On peut reconnaître quelque chose à ce film et à Lafosse, c’est qu’ils ne sont pas honteux, au sens où ils n’ont pas honte de ce qu’ils sont, qu’ils ne se cachent pas. Une scène vient d’ailleurs théoriser cette absence de honte et l’ériger au rang de manifeste. Dans cette scène, Damien lit son horoscope à son fils, horoscope dont la principale recommandation est de ne pas avoir honte de ce qu’on est. Le père répète cette phrase à son fils comme un mantra, « il ne faut jamais avoir honte ». Damien n’a pas honte de ce qu’il est, Lafosse non plus. De là à ce que cette attitude puisse être assimilée à de l’autosatisfaction où à un refus de remise en question, il n’y a qu’un pas que la scène finale du film viendra rendre plus qu’éventuel. Damien y fait face à Leïla et lui dit, de manière presque sereine : « Je ne peux pas te promettre de guérir ». Dans ce dialogue et cette scène lourde de sens, il y a à la fois l’acceptation du personnage de Damien pour ce qu’il est, l’acceptation forcée par Leïla de cet état de fait – dans le plan qui l’accompagne s’éloignant de l’homme qu’elle aime ou a aimé – et l’acceptation de Lafosse de ce qu’il représente conjointement avec son cinéma. Si Les Intranquilles peut parfois tricher et se faire passer pour ce qu’il n’est pas, notamment avec ce jeu « malin » entre la tranquillité et son contraire, c’est bel et bien toute l’autosatisfaction d’un auteur qui refuse la moindre ébauche de remise en question qui éclate ici dans toute son antipathie.
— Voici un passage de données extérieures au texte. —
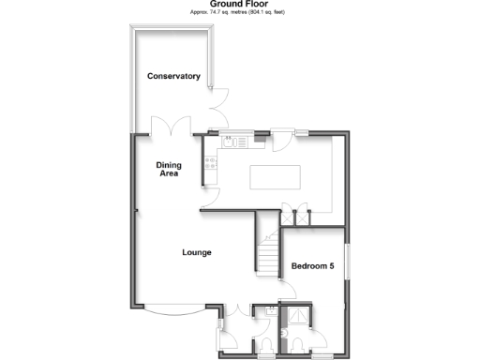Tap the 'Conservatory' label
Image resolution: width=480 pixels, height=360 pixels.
coord(173,76)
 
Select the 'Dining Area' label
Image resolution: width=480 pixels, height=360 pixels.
coord(168,168)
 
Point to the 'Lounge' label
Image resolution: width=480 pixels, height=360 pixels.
coord(196,252)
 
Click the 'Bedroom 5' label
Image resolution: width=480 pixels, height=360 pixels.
coord(312,266)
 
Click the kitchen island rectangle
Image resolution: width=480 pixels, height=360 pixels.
coord(274,176)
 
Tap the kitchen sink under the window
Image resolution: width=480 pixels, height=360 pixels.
coord(233,142)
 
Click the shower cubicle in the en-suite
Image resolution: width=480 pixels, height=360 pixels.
coord(300,317)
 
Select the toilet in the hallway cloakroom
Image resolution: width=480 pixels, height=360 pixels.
coord(264,349)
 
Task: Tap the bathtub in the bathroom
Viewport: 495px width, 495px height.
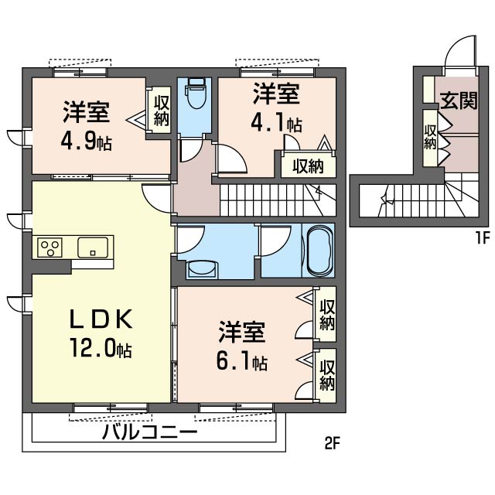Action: tap(320, 251)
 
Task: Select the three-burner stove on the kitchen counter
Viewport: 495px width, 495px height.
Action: tap(50, 248)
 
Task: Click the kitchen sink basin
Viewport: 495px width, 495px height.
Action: tap(93, 248)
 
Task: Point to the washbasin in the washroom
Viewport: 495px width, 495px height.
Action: tap(202, 269)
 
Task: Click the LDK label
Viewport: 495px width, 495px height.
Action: tap(101, 319)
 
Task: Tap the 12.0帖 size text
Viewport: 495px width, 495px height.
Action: tap(101, 348)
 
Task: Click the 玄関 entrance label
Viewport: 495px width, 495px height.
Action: tap(459, 101)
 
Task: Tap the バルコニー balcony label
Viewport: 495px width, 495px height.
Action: tap(149, 432)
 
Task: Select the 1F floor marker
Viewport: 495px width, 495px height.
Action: tap(482, 238)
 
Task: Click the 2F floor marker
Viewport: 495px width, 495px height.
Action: tap(332, 444)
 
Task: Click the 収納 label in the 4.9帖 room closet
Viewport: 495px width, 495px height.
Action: tap(162, 111)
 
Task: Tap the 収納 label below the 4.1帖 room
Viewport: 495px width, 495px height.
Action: tap(308, 166)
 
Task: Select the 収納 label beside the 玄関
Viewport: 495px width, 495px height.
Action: tap(430, 137)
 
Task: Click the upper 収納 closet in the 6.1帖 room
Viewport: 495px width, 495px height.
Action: tap(326, 315)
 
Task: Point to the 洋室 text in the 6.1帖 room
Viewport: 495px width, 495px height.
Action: tap(242, 332)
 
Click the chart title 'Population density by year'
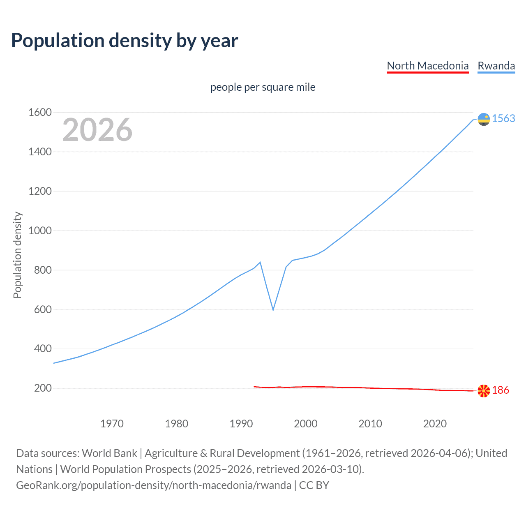point(125,41)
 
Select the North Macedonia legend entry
point(427,66)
Dans la phrase finale prononcée par Damien Bonnard – trop bon acteur ici réduit à l’état de marionnette parlante pour le démiurge Lafosse –, c’est toute l’arrogance de son metteur en scène qui s’exprime. Les Intranquilles s’avère donc être pour son auteur le grand film de l’acceptation de soi et de toutes ses tares : il aura beau feindre de faire des efforts, tenter de contourner ses vieux démons, qu’il s’agisse de sa propension à l’hystérie ou de ses « tics » formels et/ou d’écriture, rien ne viendra jamais fondamentalement modifier la physionomie de ce cinéma autosatisfait régi de main de maître par un auteur-roi qui s'assume donc sans honte. Mais il faut le pardonner : il est comme ça, il ne changera pas.